Assignment:
The entries should be given again in full. Alter nothing.

========================================================================

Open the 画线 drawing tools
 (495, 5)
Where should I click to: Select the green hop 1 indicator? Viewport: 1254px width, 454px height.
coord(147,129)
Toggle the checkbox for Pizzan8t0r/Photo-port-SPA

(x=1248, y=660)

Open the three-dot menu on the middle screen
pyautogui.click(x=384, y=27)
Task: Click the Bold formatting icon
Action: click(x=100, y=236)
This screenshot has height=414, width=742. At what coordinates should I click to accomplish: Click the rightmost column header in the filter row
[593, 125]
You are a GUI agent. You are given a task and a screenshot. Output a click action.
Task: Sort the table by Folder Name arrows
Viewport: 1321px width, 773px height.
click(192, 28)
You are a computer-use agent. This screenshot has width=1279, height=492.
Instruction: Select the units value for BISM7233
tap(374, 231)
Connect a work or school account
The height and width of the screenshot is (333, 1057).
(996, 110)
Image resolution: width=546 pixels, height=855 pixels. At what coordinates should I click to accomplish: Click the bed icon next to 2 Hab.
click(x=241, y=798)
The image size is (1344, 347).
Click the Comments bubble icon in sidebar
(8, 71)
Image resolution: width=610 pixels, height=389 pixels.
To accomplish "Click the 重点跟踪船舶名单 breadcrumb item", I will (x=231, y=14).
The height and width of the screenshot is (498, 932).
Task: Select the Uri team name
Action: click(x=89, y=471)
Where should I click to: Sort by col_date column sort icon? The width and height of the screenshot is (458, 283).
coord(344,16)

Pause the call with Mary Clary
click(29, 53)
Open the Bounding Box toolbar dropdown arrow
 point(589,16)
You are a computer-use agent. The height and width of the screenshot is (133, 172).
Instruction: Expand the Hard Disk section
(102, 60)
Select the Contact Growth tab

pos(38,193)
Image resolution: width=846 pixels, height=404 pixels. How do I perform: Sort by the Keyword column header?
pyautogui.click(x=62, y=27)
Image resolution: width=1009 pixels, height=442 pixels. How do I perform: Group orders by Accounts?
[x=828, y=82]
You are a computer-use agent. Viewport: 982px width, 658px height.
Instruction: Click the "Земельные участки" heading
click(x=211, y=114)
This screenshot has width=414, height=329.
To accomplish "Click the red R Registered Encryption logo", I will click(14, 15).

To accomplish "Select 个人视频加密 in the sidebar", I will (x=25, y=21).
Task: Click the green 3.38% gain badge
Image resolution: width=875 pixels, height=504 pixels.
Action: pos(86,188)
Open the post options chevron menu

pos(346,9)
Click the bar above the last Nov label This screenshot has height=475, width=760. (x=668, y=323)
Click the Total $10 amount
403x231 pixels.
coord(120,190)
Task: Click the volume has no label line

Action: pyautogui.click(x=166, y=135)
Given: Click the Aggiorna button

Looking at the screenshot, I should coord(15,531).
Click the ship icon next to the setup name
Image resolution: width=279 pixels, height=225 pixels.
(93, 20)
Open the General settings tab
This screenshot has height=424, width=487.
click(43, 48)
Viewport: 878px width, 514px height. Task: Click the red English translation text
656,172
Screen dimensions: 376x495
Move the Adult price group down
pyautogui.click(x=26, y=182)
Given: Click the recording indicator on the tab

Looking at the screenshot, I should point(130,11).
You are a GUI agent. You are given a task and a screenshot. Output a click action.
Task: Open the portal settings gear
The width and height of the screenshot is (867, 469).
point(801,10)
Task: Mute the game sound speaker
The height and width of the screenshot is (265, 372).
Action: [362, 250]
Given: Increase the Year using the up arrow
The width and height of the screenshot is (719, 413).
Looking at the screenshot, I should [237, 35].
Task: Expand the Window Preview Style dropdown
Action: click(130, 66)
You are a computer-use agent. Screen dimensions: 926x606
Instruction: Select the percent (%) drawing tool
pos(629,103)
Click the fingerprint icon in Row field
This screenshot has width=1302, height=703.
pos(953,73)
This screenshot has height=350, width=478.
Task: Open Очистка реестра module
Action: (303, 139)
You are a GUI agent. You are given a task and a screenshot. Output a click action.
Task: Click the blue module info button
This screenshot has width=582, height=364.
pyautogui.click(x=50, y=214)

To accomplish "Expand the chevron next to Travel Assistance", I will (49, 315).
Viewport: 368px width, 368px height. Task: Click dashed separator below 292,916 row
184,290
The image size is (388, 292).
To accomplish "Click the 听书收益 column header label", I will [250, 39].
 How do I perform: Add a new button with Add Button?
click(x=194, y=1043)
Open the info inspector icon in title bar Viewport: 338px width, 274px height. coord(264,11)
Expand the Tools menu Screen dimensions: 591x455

========================================================================

Problem solution:
Open the 画线 drawing tools
 (495, 5)
Where should I click to: Select the green hop 1 indicator? Viewport: 1254px width, 454px height.
coord(147,129)
Toggle the checkbox for Pizzan8t0r/Photo-port-SPA

(x=1248, y=660)

Open the three-dot menu on the middle screen
pyautogui.click(x=384, y=27)
Task: Click the Bold formatting icon
Action: click(x=100, y=236)
This screenshot has height=414, width=742. At what coordinates should I click to accomplish: Click the rightmost column header in the filter row
[593, 125]
You are a GUI agent. You are given a task and a screenshot. Output a click action.
Task: Sort the table by Folder Name arrows
Viewport: 1321px width, 773px height.
click(192, 28)
You are a computer-use agent. This screenshot has width=1279, height=492.
Instruction: Select the units value for BISM7233
tap(374, 231)
Connect a work or school account
The height and width of the screenshot is (333, 1057).
(996, 110)
Image resolution: width=546 pixels, height=855 pixels. At what coordinates should I click to accomplish: Click the bed icon next to 2 Hab.
click(x=241, y=798)
The image size is (1344, 347).
Click the Comments bubble icon in sidebar
(8, 71)
Image resolution: width=610 pixels, height=389 pixels.
To accomplish "Click the 重点跟踪船舶名单 breadcrumb item", I will (x=231, y=14).
The height and width of the screenshot is (498, 932).
Task: Select the Uri team name
Action: click(x=89, y=471)
Where should I click to: Sort by col_date column sort icon? The width and height of the screenshot is (458, 283).
coord(344,16)

Pause the call with Mary Clary
click(29, 53)
Open the Bounding Box toolbar dropdown arrow
 point(589,16)
You are a computer-use agent. The height and width of the screenshot is (133, 172).
Instruction: Expand the Hard Disk section
(102, 60)
Select the Contact Growth tab

pos(38,193)
Image resolution: width=846 pixels, height=404 pixels. How do I perform: Sort by the Keyword column header?
pyautogui.click(x=62, y=27)
Image resolution: width=1009 pixels, height=442 pixels. How do I perform: Group orders by Accounts?
[x=828, y=82]
You are a computer-use agent. Viewport: 982px width, 658px height.
Instruction: Click the "Земельные участки" heading
click(x=211, y=114)
This screenshot has width=414, height=329.
To accomplish "Click the red R Registered Encryption logo", I will click(14, 15).

To accomplish "Select 个人视频加密 in the sidebar", I will (x=25, y=21).
Task: Click the green 3.38% gain badge
Image resolution: width=875 pixels, height=504 pixels.
Action: pos(86,188)
Open the post options chevron menu

pos(346,9)
Click the bar above the last Nov label This screenshot has height=475, width=760. (x=668, y=323)
Click the Total $10 amount
403x231 pixels.
coord(120,190)
Task: Click the volume has no label line

Action: pyautogui.click(x=166, y=135)
Given: Click the Aggiorna button

Looking at the screenshot, I should coord(15,531).
Click the ship icon next to the setup name
Image resolution: width=279 pixels, height=225 pixels.
(93, 20)
Open the General settings tab
This screenshot has height=424, width=487.
click(43, 48)
Viewport: 878px width, 514px height. Task: Click the red English translation text
656,172
Screen dimensions: 376x495
Move the Adult price group down
pyautogui.click(x=26, y=182)
Given: Click the recording indicator on the tab

Looking at the screenshot, I should point(130,11).
You are a GUI agent. You are given a task and a screenshot. Output a click action.
Task: Open the portal settings gear
The width and height of the screenshot is (867, 469).
point(801,10)
Task: Mute the game sound speaker
The height and width of the screenshot is (265, 372).
Action: [362, 250]
Given: Increase the Year using the up arrow
The width and height of the screenshot is (719, 413).
Looking at the screenshot, I should [237, 35].
Task: Expand the Window Preview Style dropdown
Action: click(130, 66)
You are a computer-use agent. Screen dimensions: 926x606
Instruction: Select the percent (%) drawing tool
pos(629,103)
Click the fingerprint icon in Row field
This screenshot has width=1302, height=703.
pos(953,73)
This screenshot has height=350, width=478.
Task: Open Очистка реестра module
Action: (303, 139)
You are a GUI agent. You are given a task and a screenshot. Output a click action.
Task: Click the blue module info button
This screenshot has width=582, height=364.
pyautogui.click(x=50, y=214)

To accomplish "Expand the chevron next to Travel Assistance", I will (49, 315).
Viewport: 368px width, 368px height. Task: Click dashed separator below 292,916 row
184,290
The image size is (388, 292).
To accomplish "Click the 听书收益 column header label", I will [250, 39].
 How do I perform: Add a new button with Add Button?
click(x=194, y=1043)
Open the info inspector icon in title bar Viewport: 338px width, 274px height. coord(264,11)
Expand the Tools menu Screen dimensions: 591x455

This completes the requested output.